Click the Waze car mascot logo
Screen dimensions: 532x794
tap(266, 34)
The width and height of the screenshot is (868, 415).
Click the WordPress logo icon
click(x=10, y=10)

## PROMPT
Lines from the one containing "Screen dimensions: 532x794" through the end of the entries above must be copied exactly; include both ends and no other lines.

## SOLVED PROBLEM
Screen dimensions: 532x794
tap(266, 34)
The width and height of the screenshot is (868, 415).
Click the WordPress logo icon
click(x=10, y=10)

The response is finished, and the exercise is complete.